Het specifieke fragment luidt als volgt: ‘Geachte Mijnheer Seynaeve, met meer dan belangstelling heb ik uw zending van drie gedichten gelezen en naar mijn bescheiden mening heeft u een uitgesproken talent. Het komt evenwel niet volledig tot zijn recht vanwege de vrije versvorm, die mijns inziens in Vlaanderen zijn tijd gehad heeft. Een nauwgezette studie van de klassieke vormenleer zoals u die kunt aantreffen in Het literaire Kunstwerk van W. Kramer, en Ritme en Metrum van A. Verwey zou u zeker niet schaden. Ik veronderstel, gezien de overgevoelige en weemoedige toon in uw zeker niet onverdienstelijk werk, dat u vrij jong bent. Dan wens ik u veel voorspoed en wilskracht want gij vertegenwoordigt de toekomst van ons volk. Met Dietse groet, J. Willemijns, lic., redactie Kunst en Letteren van Volk en Staat. P.S. Ben ik abuis als ik veronderstel dat “Een wolk” geïnspireerd werd door Hölderlin's “Es hängt ein ehern Gewölbe”?’ [Claus 1983:602-603]
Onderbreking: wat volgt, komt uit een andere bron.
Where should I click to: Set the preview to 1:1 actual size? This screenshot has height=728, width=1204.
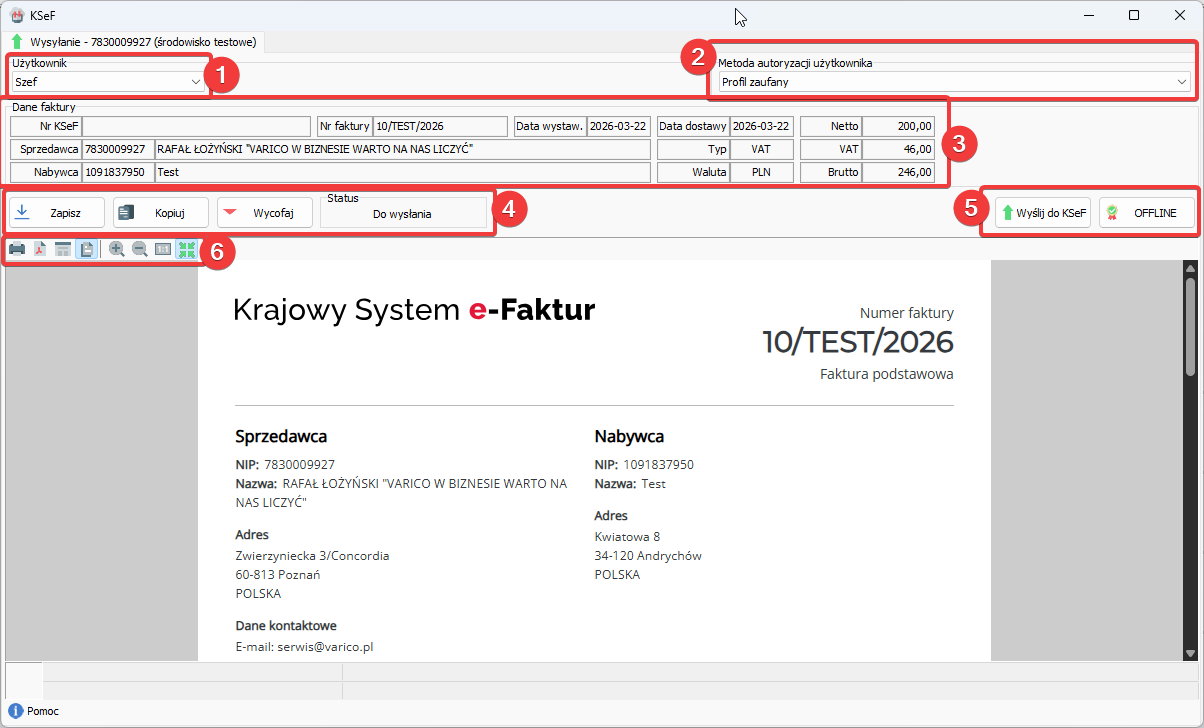(x=163, y=250)

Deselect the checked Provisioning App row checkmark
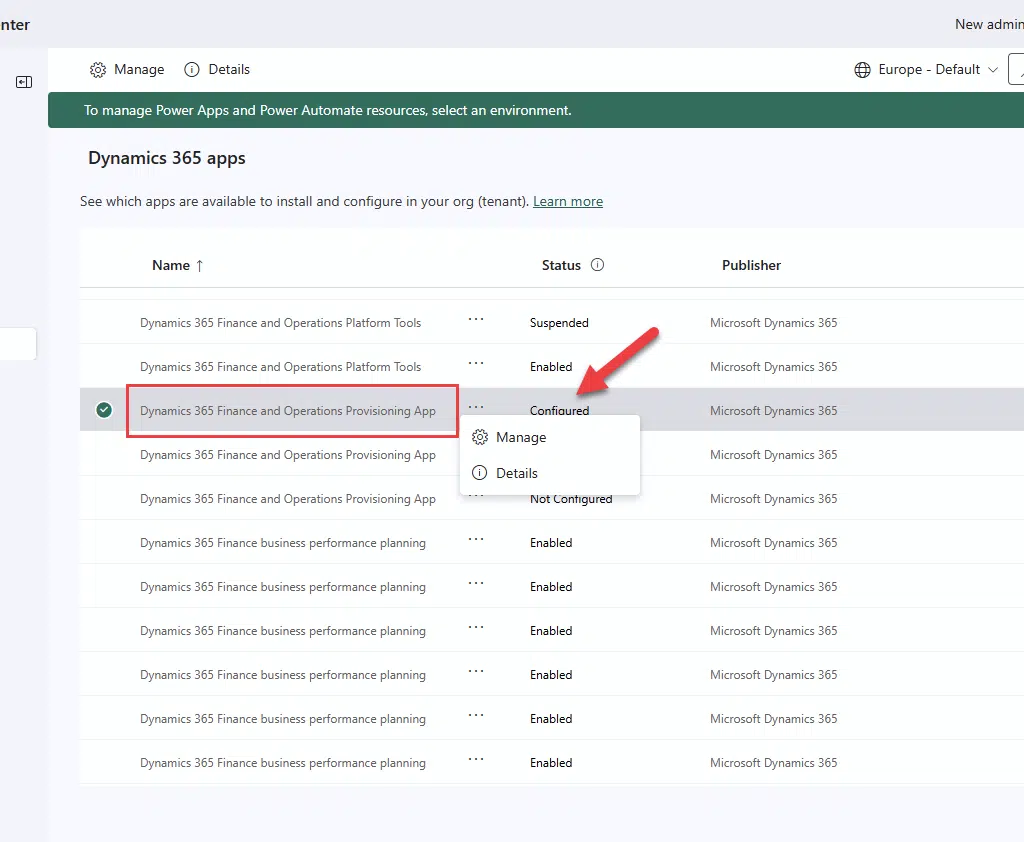[x=104, y=410]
In de roman echter is van een terugkeer naar de traditie geen sprake: ook na de bezetting blijft Louis Seynaeve de weg van het modernisme bewandelen. Hoe dit ook zij, fictie en werkelijkheid zijn twee aparte werelden. In elk geval komt in de jaargangen 1942-1944 van Volk en Staat Claus' naam niet voor in de rubriek die aan de literaire productie van de jongeren was gewijd, ook niet bij de niet-aanvaarde bijdragen. Zijn naam komt evenmin voor in het door hem - naast periodieken als Der Adler en Signaal - ijverig verzamelde weekblad van de collaborerende Deutsch-Vlämische Arbeitsgemeinschaft (DeVlag) Balming. [De Vree 1980:37]
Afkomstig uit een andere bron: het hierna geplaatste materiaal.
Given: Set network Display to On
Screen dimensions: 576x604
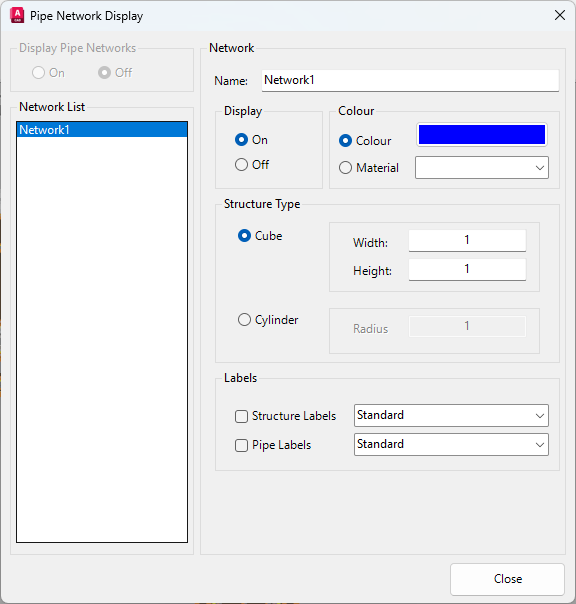Looking at the screenshot, I should [241, 139].
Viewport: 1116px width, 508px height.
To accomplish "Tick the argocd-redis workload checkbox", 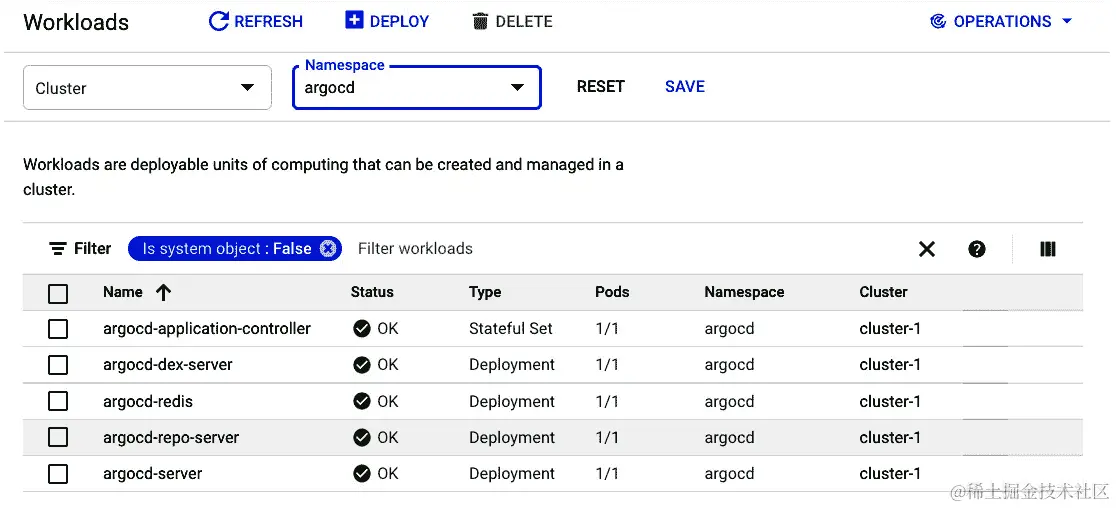I will (58, 401).
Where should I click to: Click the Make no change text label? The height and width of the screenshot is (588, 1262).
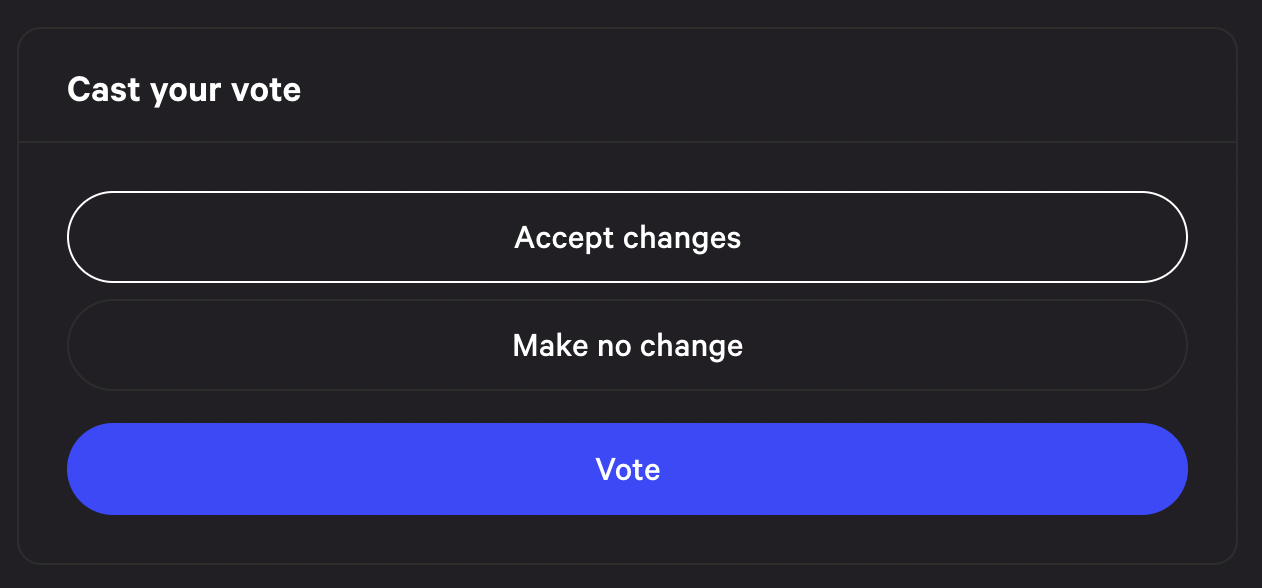pyautogui.click(x=627, y=345)
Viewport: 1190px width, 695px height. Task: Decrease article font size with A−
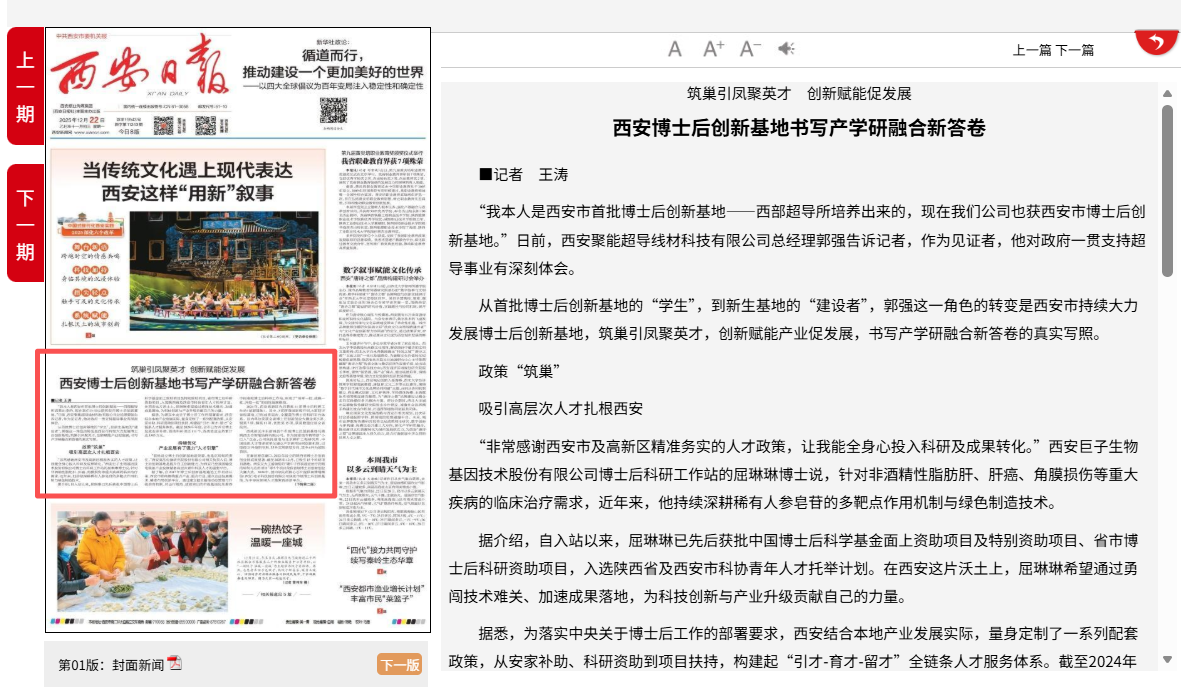point(750,49)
Maar ook kort na de oorlog schreef Claus blijkbaar nog steeds modernistische verzen. Einde 1944 begin 1945 stuurde hij de hoofdredacteur van het literaire tijdschrift Klaverdrie Johan Daisne twee gedichten, in de overtuiging er zelf ‘een zekere persoonlijke klank [...] in te ontdekken’. Onder de slogan ‘Poëzie uit en voor het leven’ ging het in 1937 opgerichte tijdschrift Klaverdrie voor de ‘Popularisering van de Poëzie’. Kunst was voor de ‘vrijgelovige’ communist Daisne (1912-1978) door de traditie in vuurvaste vormen gegoten levenskunst. In de praktijk beoefende hij doorgaans een soort gevoelvolle gelegenheidspoëzie op rijm en maat, een anekdotisch-realistische inhoud in een strak traditionalistische vorm. Daisne antwoordde op 22 januari 1945:
‘Waarde Heer,
Ik heb met genoegen Uw 2 verzen gelezen. De inspiratie is inderdaad fris en poëties, maar de vorm... vrij vormloos! Of hebt u dat als “blanke” verzen bedoeld? Dat is een genre waar ik niet van houd. Vlees noch vis. 't Is niet nodig het vers “blank” te maken om vrij te zijn. Als u de [onleesbaar] hebt overwonnen, d.w.z. beheerst, dan bent u niet alleen vrij maar ook rijk. In die richting zou ik u willen raden in de eerstvolgende tijd te werken. Lees eens aandachtig anderen. Kent U mijn tijdschrift “Klaverdrie”? Ik meen dat U daaruit veel zult kunnen leren. Talent blijkt U wel te hebben, maar 't moet nog “getemd” worden. Veel succes!
Gaarne Uw Johan Daisne
PS. Waarom schrijft U nog altijd die lelike, onNederlandse reactionaire oude spelling?!’
Over welke verzen het gaat, is niet geweten, maar uit Daisnes bewoordingen valt alvast op te maken dat het wel degelijk vrije verzen betrof. Precies de vorm, die ‘vrij vormloos’ wordt genoemd en geas- | |
| |
socieerd wordt met ‘“blanke” verzen’, moet het ontgelden. Het gehanteerde criterium van de vormvastheid, de aangeduide weg van de beheersing en de raad aan de jonge dichter zijn daadwerkelijk aanwezige talent te (laten) temmen laten weinig twijfel bestaan aan Daisnes visie.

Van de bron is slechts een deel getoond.